TASKS TO PERFORM
A: Name every term that the insurance glossary below defines.
B: Extend the insurance glossary below with further entries after its last one.

TEXT EXCERPT
-- Opening Marker --
Fiduciary Liability:
Legal responsibility of a fiduciary to safeguard assets of beneficiaries. A fiduciary, for example a pension fund manager, is required to manage investments held in trust in the best interest of beneficiaries. Fiduciary liability insurance covers breaches of fiduciary duty such as misstatements or misleading statements, errors and omissions.

File-and-Use States:
States where insurers must file rate changes with their regulators, but don’t have to wait for approval to put them into effect.

Financial Guarantee Insurance:
Covers losses from specific financial transactions and guarantees that investors in debt instruments, such as municipal bonds, receive timely payment of principal and interest if there is a default. Raises the credit rating of debt to which the guarantee is attached. Investment bankers who sell asset-backed securities, securities backed by loan portfolios, use this insurance to enhance marketability. (See Municipal Bond Insurance.)

Financial Responsibility Law:
A state law which may require motorists to furnish evidence, either before or after involvement in an auto accident (depending on the individual state’s law), of ability to pay for damages up to certain minimum dollar limits. These requirements commonly are met by carrying auto liability insurance with specified minimum limits or more.

Finite Risk Reinsurance:
Contract under which the ultimate liability of the reinsurer is capped and on which anticipated investment income is expressly acknowledged as an underwriting component. Also known as Financial Reinsurance because this type of coverage is often bought to improve the balance sheet effects of statutory accounting principles.

Fire Insurance:
Coverage protecting property against losses caused by a fire or lightning that is usually included in homeowners or commercial multiple peril policies.
-- Closing Marker --
RECORDED INFORMATION
-- Opening Marker --
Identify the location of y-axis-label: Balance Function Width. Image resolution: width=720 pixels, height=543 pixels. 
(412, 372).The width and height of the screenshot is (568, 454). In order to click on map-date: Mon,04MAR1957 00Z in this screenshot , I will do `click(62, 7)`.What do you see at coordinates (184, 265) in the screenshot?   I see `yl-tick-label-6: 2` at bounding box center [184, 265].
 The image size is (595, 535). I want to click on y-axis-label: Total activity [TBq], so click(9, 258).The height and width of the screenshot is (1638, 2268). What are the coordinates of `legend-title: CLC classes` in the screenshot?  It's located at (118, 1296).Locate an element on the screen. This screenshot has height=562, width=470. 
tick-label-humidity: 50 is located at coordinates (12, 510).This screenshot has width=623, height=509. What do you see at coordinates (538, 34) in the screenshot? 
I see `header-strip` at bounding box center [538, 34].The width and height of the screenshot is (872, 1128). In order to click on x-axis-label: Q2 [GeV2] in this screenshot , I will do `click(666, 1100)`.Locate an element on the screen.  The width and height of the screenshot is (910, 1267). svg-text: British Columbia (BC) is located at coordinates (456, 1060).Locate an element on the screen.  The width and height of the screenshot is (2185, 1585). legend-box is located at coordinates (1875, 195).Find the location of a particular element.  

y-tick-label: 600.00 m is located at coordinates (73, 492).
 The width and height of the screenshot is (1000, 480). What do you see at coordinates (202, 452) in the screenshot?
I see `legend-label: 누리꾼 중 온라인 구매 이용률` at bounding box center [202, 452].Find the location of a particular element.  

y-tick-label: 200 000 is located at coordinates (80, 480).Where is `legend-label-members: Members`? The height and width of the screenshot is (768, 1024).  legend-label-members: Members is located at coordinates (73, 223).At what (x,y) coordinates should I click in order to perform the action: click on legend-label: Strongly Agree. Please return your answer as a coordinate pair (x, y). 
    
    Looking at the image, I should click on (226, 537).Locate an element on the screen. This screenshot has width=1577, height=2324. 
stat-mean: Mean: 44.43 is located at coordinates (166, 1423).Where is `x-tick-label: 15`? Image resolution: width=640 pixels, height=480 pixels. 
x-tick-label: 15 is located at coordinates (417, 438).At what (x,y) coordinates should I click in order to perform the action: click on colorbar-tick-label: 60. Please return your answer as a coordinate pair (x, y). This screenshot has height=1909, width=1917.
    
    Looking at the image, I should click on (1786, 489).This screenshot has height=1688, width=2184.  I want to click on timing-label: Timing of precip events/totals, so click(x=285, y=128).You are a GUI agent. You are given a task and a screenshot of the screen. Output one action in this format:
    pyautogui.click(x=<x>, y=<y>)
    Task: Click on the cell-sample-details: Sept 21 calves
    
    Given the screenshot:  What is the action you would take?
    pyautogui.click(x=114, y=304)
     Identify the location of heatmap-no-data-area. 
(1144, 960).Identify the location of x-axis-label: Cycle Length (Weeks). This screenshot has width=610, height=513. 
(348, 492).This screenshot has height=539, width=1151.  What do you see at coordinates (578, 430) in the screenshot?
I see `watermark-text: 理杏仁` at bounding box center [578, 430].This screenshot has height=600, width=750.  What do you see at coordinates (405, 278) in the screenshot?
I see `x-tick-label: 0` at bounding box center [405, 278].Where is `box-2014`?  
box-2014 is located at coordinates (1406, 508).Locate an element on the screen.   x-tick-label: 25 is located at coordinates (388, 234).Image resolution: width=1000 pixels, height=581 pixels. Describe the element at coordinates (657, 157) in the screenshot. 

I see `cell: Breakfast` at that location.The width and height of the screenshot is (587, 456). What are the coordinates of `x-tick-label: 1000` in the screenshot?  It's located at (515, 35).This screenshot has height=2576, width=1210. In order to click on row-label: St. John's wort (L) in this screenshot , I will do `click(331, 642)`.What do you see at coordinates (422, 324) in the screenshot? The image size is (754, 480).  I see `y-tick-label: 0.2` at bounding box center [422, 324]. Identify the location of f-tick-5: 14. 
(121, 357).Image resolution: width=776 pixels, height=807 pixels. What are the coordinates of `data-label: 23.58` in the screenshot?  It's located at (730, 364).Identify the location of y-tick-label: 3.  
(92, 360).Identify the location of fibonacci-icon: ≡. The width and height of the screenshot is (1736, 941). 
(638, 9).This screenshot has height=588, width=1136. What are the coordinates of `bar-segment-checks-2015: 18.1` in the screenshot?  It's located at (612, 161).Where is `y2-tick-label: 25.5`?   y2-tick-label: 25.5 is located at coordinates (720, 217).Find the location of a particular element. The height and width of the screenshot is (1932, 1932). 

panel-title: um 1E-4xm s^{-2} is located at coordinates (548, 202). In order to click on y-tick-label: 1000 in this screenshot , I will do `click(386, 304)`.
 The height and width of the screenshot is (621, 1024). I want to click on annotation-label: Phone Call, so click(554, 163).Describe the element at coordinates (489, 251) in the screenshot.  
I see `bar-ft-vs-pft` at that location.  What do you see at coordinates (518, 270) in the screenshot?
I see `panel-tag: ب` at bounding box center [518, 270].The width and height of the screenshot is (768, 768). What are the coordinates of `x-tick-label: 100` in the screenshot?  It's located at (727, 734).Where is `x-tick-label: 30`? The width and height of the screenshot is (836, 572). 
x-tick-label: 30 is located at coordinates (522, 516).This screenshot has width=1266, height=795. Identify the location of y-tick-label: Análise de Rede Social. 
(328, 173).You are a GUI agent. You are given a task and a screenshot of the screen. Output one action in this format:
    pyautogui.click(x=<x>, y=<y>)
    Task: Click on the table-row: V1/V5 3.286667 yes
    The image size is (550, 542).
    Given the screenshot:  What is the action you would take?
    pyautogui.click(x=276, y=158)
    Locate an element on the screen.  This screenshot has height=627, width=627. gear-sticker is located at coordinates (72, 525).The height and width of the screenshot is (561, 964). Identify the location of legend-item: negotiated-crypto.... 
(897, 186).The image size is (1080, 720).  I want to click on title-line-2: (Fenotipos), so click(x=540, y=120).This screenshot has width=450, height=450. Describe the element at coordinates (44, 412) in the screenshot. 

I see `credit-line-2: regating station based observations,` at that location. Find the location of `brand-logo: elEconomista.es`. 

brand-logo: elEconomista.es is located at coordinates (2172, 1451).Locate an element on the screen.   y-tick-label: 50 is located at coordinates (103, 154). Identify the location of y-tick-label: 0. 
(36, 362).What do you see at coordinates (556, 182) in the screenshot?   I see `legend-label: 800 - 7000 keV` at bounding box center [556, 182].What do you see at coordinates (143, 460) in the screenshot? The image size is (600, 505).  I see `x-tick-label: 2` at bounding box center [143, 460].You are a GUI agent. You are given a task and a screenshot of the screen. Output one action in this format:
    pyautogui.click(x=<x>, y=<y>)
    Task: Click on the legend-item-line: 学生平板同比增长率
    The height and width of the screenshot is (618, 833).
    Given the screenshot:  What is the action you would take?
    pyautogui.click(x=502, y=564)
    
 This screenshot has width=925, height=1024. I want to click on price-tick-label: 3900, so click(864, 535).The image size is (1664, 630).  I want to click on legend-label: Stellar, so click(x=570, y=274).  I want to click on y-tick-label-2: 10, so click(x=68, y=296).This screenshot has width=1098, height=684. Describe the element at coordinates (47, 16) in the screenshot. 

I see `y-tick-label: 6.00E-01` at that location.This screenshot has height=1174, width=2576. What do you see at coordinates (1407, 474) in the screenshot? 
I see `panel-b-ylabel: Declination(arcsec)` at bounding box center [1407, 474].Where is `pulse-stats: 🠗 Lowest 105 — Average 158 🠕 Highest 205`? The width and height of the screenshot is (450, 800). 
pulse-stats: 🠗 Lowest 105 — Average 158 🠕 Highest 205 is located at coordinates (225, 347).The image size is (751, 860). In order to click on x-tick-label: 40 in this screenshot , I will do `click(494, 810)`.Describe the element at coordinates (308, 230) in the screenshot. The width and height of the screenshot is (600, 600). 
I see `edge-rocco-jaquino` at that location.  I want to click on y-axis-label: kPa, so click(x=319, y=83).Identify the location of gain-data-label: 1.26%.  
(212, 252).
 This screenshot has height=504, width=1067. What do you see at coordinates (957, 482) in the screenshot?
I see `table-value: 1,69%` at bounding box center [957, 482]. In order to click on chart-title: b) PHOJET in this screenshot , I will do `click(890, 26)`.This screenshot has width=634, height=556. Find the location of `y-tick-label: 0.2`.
-- Closing Marker --
ANSWERS FOR THE EXERCISE
A:
Fiduciary Liability
File-and-Use States
Financial Guarantee Insurance
Financial Responsibility Law
Finite Risk Reinsurance
Fire Insurance

B:
First-Party Coverage:
Coverage for the policyholder’s own property or person. In no-fault auto insurance it pays for the cost of injuries. In no-fault states with the broadest coverage, the personal injury protection (PIP) part of the policy pays for medical care, lost income, funeral expenses and, where the injured person is not able to provide services such as child care, for substitute services. (See No-Fault; Third-Party Coverage.)

Fleet Policy:
An auto policy covering a number of vehicles owned by a single insured.

Floater:
A form of insurance that applies to movable property, whatever its location, within the territorial limits imposed by the contract. The coverage “floats” with the property.

Flood Insurance:
Coverage against loss resulting from the flood peril, widely available under a program developed in 1968 by the private insurance industry and the federal government.

Forced Place Insurance:
Insurance purchased by a bank or creditor on an uninsured debtor’s behalf so if the property is damaged, funding is available to repair it.

Foreign Insurance Company:
In a given state, an insurer domiciled in another state.

Fraternal Benefit Society:
An organization that exists to provide social and insurance benefits to its members. In such a society, members often share a common religious, ethnic or vocational background, although some fraternals are open to the general public.

Fraud:
Intentional concealment or misrepresentation with the objective of forcing an insurer to provide a benefit (such as paying a claim) which otherwise would not be provided.

Frequency:
Number of times a loss occurs. One of the criteria used in calculating premium rates. 

Fronting:

A procedure in which a primary insurer acts as the insurer of record by issuing a policy, but then passes the entire risk to a reinsurer in exchange for a commission. Often, the fronting insurer is licensed to do business in a state or country where the risk is located, but the reinsurer is not. The reinsurer in this scenario is often a captive or an independent insurance company that cannot sell insurance directly in a particular country.

Funded Reserve:

Bookkeeping account of sums set aside periodically by a business for the purpose of paying for losses as they occur. Usually, the sums are invested conservatively.